Staring at the countless buildings in the distance didn't help. I wanted to feel distant right now, small and meaningless so my problems felt like nothing but the day time didn't have the same affect the night held when looking out in the distance from high rise buildings.

I know when it gets dark I will get that relief I am looking for, to be concealed, and seeing all those lights will signify a life reminding me that my problems are nothing compared to the world around me.

It's sunset now, the sky a mix pinky colour that lets you now it's so close to dark and a dark purple almost black colour letting me know I won't have to wait long now. I've been here for three hours and felt nothing but soon it will all be okay.

Another night will come signifying that another day has passed and that all we can do is hope for better.

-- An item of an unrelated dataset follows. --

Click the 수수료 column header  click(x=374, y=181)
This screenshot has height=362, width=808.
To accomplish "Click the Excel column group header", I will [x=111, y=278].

After what happened yesterday with Jakob I have felt empty inside. I'm looking for a relief but I don't know where to find one.

"I had a feeling you would be here."

I turn around rapidly at the sound of the voice behind me causing my breath to hitch. The last person I ever expected to follow me or try to find me was standing right in front of me. I didn't expect anyone to bother looking for me but seeing Nella right in front of me was more surprising.

"Why didn't you tell me about your mum?" I stare at her dumbfounded as she moves closer towards me. For the first time in the almost ten years I've been friends I notice that she is looking cautious as if she is scared to overstep incase she might get snapped or burned.

I wonder if I should yell at her to go away or thank my lucky stars that someone, although the most unexpected person in the world, had showed up. The last thing I wanted right now was to feel alone so I guess my pleas were answered by the universe.

"How did you find out?" I say instead of shutting her away. I've done enough of that to last me a lifetime and look where it got me, in a bottomless ditch alone.

"I went to your house and your mum answered the door, I realised that's why you weren't at school or week or at home when Jakob texted me. How long?" She takes the seat next to me still watching me cautiously as if I were a ticking time bomb about to explode.

"I don't know how long she's been back for but she moved into the house while we were at the away game." It was obvious we were using this topic to divert our attention away from the real issue between us, e issue that I had caused.

I couldn't help but wonder if we would continue beating around the bush or address the topic. It didn't feel right talking to Nella right now after what had been let out into the open. It was easier to pretend like nothing was wrong when I hadn't said anything.

"Why didn't you tell me?" She questions the hurt clear in her tone letting me know just how offended she was by the fact that I hadn't gone to her.

How the hell was I supposed to? After what I had said to her I wasn't going to go to her for a shoulder to cry on. I had a little dignity.

As if to push my point across I giver her a knowing look as if to say 'are you really asking me that question?' Which she seems to understand because she sighs in response running a hand through her brown hair that I've always been incredibly jealous of, if you saw Nella's hair you would understand.

"Naz when I say you're my best friend I mean it. You know all my flaws and you still choose to stay by my side that's what I thought we did. I didn't know you felt that way." She admits causing my breathing to hitch as my nerves build up. I didn't think we would address the topic so quickly. I thought we would sit in awkward silence for hours until one of us broke.